Set task 1 ->
In the pressure sensor excerpt, what shape and cross-section does a Bourdon tube have?

=== Excerpt ===

Pressure Sensor Technology Comparison

In terms of pressure sensor technology, all pressure pressure transducers operate on the principle of converting a pressure change into a mechanical displacement, or deformation. Deformation of the sensing element is then converted into an electrical signal that is processed by the measuring system. Types of pressure transducers available in the field, either individually or in combination, are mechanical, capacitance, strain gauge piezoresistive, Piezoelectric, thin- film and quartz gauge. This article discusses how each of these types of pressure transducers operates and what are their advantage and disadvantage

Pressure Sensor Technology of Bourdon tube

Mechanical methods of measuring pressure have been known for centuries. The first pressure gauges used flexible elements as sensors. As pressure changed, the flexible element moved, and this motion was used to rotate a pointer in front of a dial. In these mechanical pressure sensors, a Bourdon tube, a diaphragm, or a bellows element detected the process pressure and caused a corresponding movement.

A bourdon tube is C-shaped and has an oval cross-section with one end of the tube connected to the process pressure. The other end is sealed and connected to the pointer or transmitter mechanism. To increase their sensitivity, Bourdon tube elements can be extended into spirals or helical coils. This increases their effective angular length and, therefore, increases the movement at their tip, which in turn increases the resolution of the transducer (Figliola and Beasley, 1991).

Designs in the family of flexible pressure sensor elements also include the bellows and the diaphragms, Fig.1.1. Diaphragms are popular because they require less space and because the motion (or force) they produce is sufficient for operating electronic transducers. They also are available in a wide range of materials for corrosive service applications (Omegadyne, 1996).

After the 1920s, automatic control systems evolved in industry, and by the 1950s pressure transmitters and centralized control rooms were commonplace. Therefore, the free end of a Bourdon tube (bellows or diaphragm) no longer had to be connected to a local pointer, but served to convert a process pressure into a transmitted (electrical or pneumatic) signal.

===

Set task 2 ->
Print the lines of the listing starting at the line that contains "Where should I click to: Tap" and ending after the line that contains "click(x=390, y=228)".

=== Stored rows ===

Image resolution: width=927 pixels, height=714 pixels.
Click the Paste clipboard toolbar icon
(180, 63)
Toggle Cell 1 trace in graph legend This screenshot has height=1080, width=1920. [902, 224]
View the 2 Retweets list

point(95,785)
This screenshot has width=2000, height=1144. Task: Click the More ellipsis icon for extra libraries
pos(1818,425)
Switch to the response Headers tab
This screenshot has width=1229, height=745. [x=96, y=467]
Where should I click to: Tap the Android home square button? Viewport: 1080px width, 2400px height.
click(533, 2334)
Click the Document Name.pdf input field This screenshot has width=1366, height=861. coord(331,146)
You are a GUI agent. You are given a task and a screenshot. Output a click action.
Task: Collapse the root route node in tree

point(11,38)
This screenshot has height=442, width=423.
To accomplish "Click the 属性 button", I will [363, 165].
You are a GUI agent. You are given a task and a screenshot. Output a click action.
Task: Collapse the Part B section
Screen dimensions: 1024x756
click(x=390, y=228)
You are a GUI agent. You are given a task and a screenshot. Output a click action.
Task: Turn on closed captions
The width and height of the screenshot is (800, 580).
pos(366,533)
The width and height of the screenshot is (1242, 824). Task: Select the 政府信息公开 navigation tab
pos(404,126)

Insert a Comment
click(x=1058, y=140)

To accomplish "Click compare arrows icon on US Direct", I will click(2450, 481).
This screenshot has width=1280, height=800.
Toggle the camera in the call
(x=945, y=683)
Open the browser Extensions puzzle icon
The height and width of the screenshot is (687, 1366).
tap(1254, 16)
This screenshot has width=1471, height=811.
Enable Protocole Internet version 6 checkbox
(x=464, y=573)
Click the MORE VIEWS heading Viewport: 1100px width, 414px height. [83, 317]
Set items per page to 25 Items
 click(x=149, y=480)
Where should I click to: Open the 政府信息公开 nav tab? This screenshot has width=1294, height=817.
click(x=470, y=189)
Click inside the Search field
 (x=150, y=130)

===

Finished answer 1 ->
A Bourdon tube is C-shaped and has an oval cross-section.

Finished answer 2 ->
Where should I click to: Tap the Android home square button? Viewport: 1080px width, 2400px height.
click(533, 2334)
Click the Document Name.pdf input field This screenshot has width=1366, height=861. coord(331,146)
You are a GUI agent. You are given a task and a screenshot. Output a click action.
Task: Collapse the root route node in tree

point(11,38)
This screenshot has height=442, width=423.
To accomplish "Click the 属性 button", I will [363, 165].
You are a GUI agent. You are given a task and a screenshot. Output a click action.
Task: Collapse the Part B section
Screen dimensions: 1024x756
click(x=390, y=228)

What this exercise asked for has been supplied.